The international survey, conducted in two phases during October 2004 to January 2005, set out to determine whether or not motorists in Europe feel that they are sufficiently and optimally informed by the road traffic signs they encounter on Europe’s roads. In total more than 15,000 European motorists were surveyed either by computer assisted telephone interviews or via internet-based questionnaires. The methodology was developed by ADAC and RACC, the German and Catalonian motoring clubs with the support of the EuroTest partners.
Regrettably, the EuroTest findings reveal road signs often do not perform as intended due to various reasons. Good signposting should promote smooth traffic flows, help to counter traffic congestion, have a favourable effect on road traffic safety and comfort of drivers. However our survey revealed failings such as signs being obscured or rendered invisible due to the presence of large billboards or foliage, clusters of signs giving too much information impossible to be assimilated in a short time and signs being placed too close to the target, not giving the driver enough time to react.
One of the biggest problems identified by the participants to the test is the diversity of signs in different countries. Drivers find it hard to understand foreign signs especially the parking prohibition signs and the ones regarding minimum speed limit. An average of 91% of the test participants ask for the harmonisation of Road Signs except the UK where this idea is backed up by only 72%.
This demand becomes more urgent now that the EU decision makers have decided to support a tighter enforcement of road traffic rules in support of better road safety. This means that if motorists commit traffic offences abroad, their home country will be obliged to execute the penalty imposed abroad even if the same act carries a lighter or even no penalty at home. The arguments made by authorities against harmonisation of road signs such as negligible road safety benefits vis ŕ vis the costs and possible greater confusion due to the number of signs to change do not justify doing nothing about these problems.

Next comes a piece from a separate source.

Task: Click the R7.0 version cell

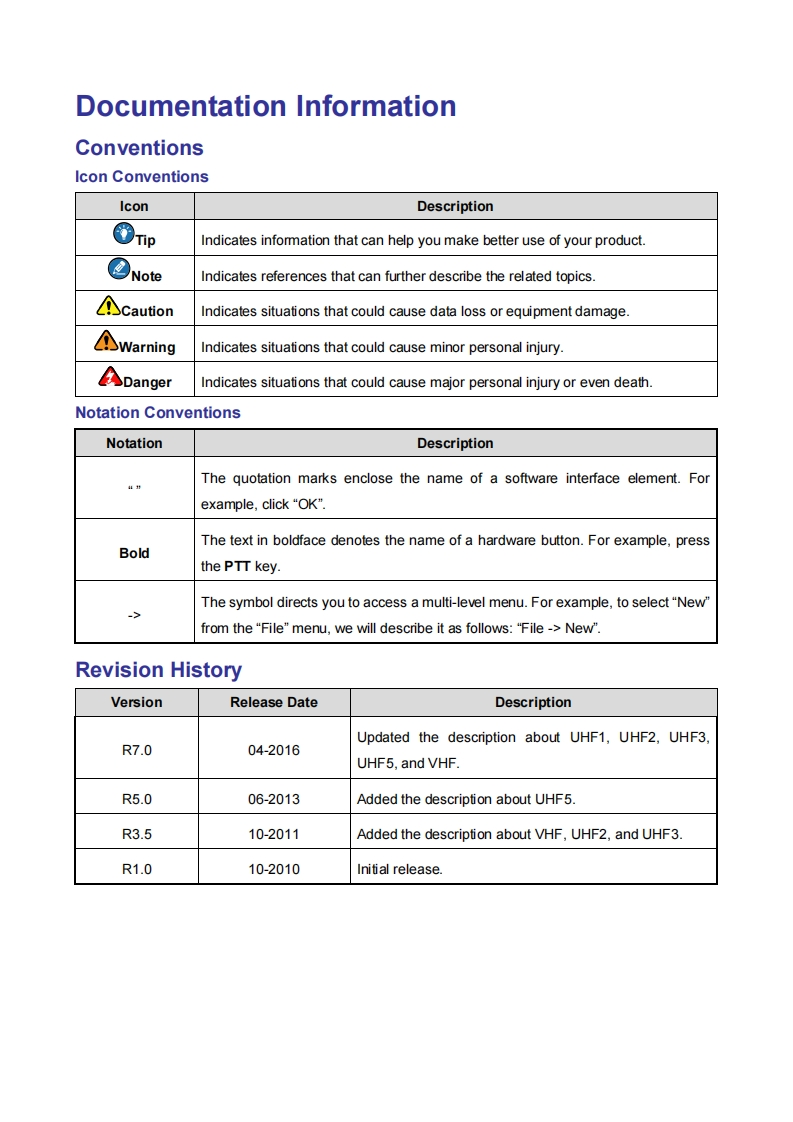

As a first step towards harmonisation a European website should be developed featuring all the road signs that can be encountered during a trip abroad. This website would become a unique source of information preventing drivers from breaking unknown rules. In a Europe of 25 member states soon to be 27 more research is needed to identify solutions. Road traffic signs are very important for the overall management of the road traffic system.
To underline the confusion that can be created by road signs EuroTest asked motorists to choose "the most stupid road sign" from a list of 12 proposals. The award winning candidate shows a clutter of signs placed at the entrance of a parking lot in Paris. The large majority agreed that it is impossible to read and comprehend all signs without creating a major traffic jam.
Johann Grill Director General of the FIA Brussels said: “The fact that 91% of European motorists want better harmonisation of traffic signs makes this a truly European issue. With road traffic safety policy currently under review in Brussels we make sure that road signs harmonisation is put on the agenda of the European Commission and the European Parliament.”